_Your task_
Set down exactly the entries below, beginning at their first line and ending at the line with "Screen dimensions: 960x700".
☆ ☆ ☆ ☆ ☆
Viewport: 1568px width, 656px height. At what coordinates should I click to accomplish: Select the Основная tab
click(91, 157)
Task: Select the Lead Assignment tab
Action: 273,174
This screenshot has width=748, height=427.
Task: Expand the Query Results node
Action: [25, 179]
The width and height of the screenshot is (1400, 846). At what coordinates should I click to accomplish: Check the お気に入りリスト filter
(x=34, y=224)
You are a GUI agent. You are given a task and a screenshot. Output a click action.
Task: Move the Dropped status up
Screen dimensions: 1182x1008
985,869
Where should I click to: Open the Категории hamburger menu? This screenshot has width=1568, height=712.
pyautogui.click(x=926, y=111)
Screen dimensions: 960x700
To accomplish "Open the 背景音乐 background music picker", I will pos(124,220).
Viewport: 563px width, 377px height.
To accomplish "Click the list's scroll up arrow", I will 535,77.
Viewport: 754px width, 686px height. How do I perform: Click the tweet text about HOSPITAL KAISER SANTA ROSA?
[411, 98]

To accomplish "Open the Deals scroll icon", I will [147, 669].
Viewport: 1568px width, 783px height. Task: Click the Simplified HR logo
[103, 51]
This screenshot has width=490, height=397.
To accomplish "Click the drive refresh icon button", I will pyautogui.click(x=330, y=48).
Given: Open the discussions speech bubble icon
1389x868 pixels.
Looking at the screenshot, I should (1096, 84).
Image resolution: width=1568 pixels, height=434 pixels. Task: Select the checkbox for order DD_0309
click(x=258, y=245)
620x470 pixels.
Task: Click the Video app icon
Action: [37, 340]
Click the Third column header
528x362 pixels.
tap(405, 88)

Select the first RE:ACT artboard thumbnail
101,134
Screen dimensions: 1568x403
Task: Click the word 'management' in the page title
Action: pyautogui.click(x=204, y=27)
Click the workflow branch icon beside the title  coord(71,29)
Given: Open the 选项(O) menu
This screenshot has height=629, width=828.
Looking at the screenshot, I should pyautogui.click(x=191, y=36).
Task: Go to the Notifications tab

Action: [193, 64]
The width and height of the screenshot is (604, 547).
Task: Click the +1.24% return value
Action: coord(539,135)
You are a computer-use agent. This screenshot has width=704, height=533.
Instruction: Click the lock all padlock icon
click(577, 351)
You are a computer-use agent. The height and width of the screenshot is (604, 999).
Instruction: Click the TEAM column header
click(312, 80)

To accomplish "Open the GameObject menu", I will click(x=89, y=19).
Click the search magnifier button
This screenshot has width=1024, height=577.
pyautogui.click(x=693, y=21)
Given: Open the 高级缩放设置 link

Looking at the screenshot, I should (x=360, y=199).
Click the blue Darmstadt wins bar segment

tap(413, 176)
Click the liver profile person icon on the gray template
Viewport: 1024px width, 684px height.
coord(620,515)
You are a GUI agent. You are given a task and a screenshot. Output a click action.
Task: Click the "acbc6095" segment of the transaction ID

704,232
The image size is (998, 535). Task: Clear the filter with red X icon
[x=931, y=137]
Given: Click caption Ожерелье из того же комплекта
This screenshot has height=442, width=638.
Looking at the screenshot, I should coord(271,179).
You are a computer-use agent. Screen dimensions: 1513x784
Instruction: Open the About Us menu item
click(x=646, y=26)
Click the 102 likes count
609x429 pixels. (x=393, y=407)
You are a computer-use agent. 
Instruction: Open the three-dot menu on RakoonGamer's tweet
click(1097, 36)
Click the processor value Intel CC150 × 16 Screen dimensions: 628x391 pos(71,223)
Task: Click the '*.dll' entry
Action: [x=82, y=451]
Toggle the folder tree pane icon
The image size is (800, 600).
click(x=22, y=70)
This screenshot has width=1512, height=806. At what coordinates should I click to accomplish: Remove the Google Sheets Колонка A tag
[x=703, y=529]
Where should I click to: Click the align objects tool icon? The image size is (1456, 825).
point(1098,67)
☆ ☆ ☆ ☆ ☆
_Final answer_
Viewport: 1568px width, 656px height. At what coordinates should I click to accomplish: Select the Основная tab
click(91, 157)
Task: Select the Lead Assignment tab
Action: 273,174
This screenshot has width=748, height=427.
Task: Expand the Query Results node
Action: [25, 179]
The width and height of the screenshot is (1400, 846). At what coordinates should I click to accomplish: Check the お気に入りリスト filter
(x=34, y=224)
You are a GUI agent. You are given a task and a screenshot. Output a click action.
Task: Move the Dropped status up
Screen dimensions: 1182x1008
985,869
Where should I click to: Open the Категории hamburger menu? This screenshot has width=1568, height=712.
pyautogui.click(x=926, y=111)
Screen dimensions: 960x700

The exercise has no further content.